Educazione all’affettività: una necessità urgente

Ecco perché dobbiamo rendere obbligatoria l’educazione all’affettività nelle scuole. Non possiamo più permetterci ragazzi che sanno tutto sui social, ma niente sulle relazioni umane. Se non impariamo a metterci nei panni dell’altro nella vita reale, continueremo a essere incapaci di farlo anche nel digitale. E diventeremo sempre più soli, sempre più indifferenti, sempre più pericolosi gli uni per gli altri.

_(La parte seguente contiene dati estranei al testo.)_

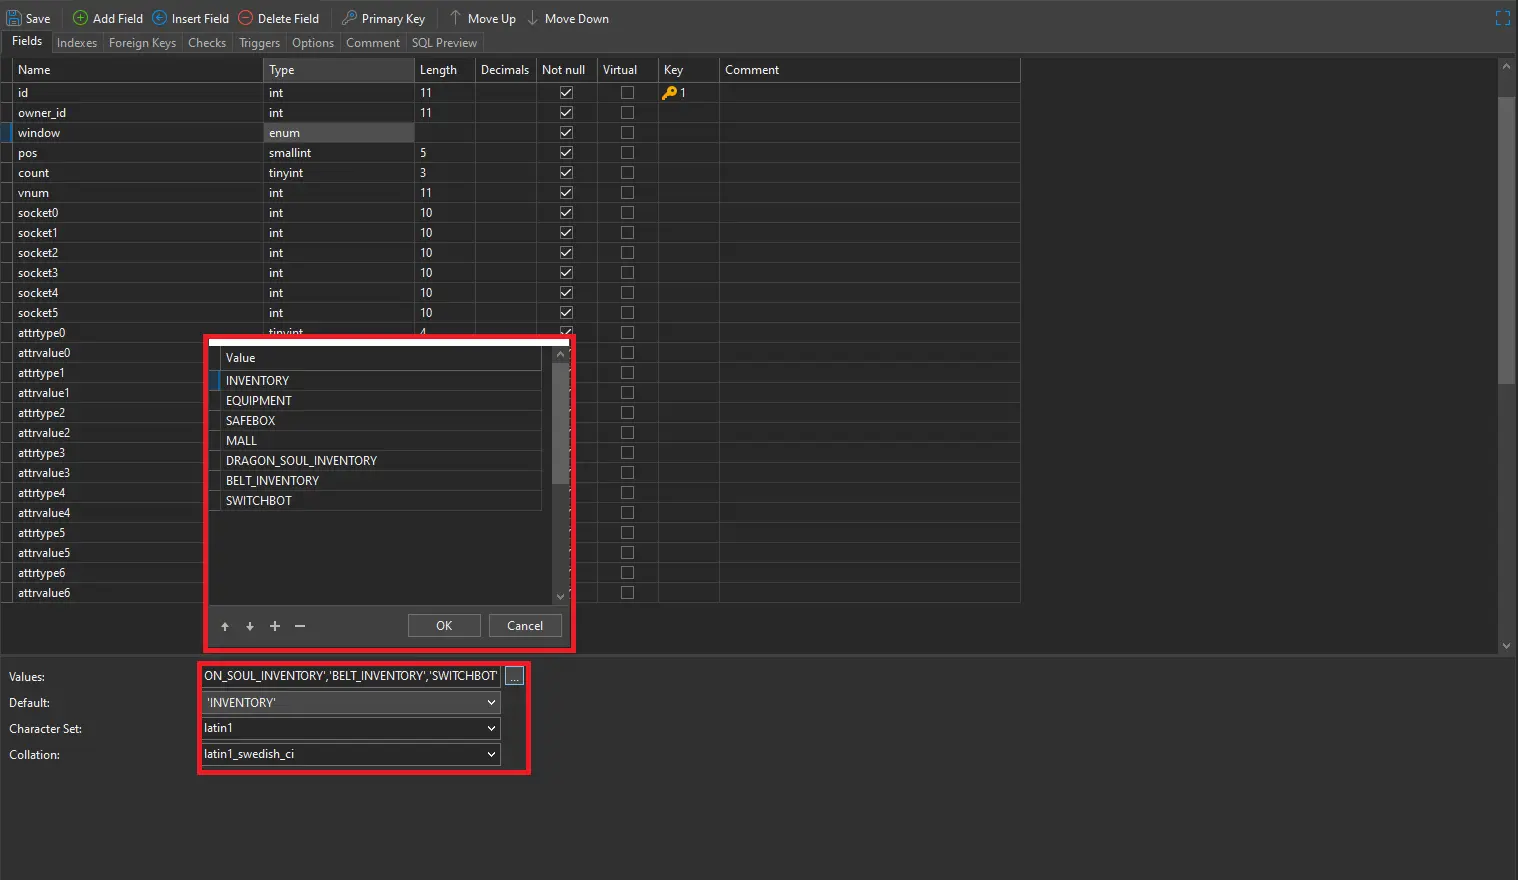1518x880 pixels.
Task: Open the SQL Preview tab
Action: pos(444,43)
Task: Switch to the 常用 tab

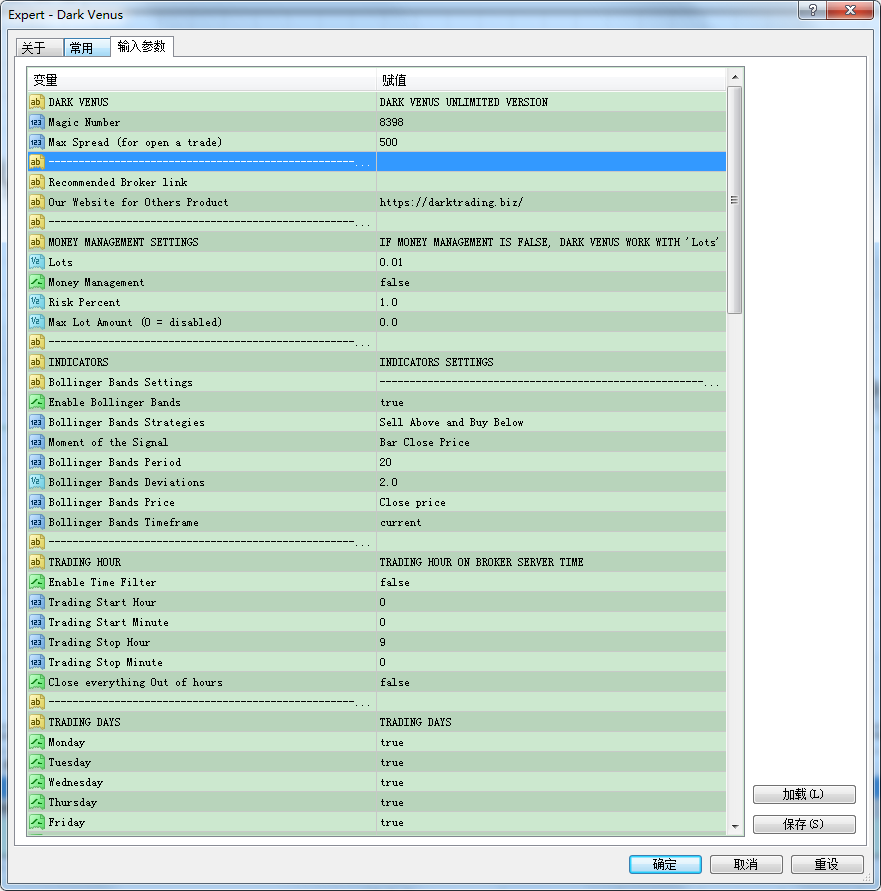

Andrea cercava aiuto. Perché nessuno debba sentirsi più solo

Perché il vero problema non è internet. È che ci stiamo dimenticando cosa significhi essere umani. Ecco perché serve un numero di emergenza sempre attivo, un luogo dove chi è in difficoltà possa chiedere aiuto e trovare una voce che sappia rispondere. Perché Andrea non doveva morire. E perché nessun altro debba sentirsi mai più solo come lui.

Commento del Prof. Giuseppe Lavenia, Presidente dell’Ordine degli Psicologi delle Marche e dell’Associazione Nazionale Dipendenze Tecnologiche, sul caso di Andrea Prospero.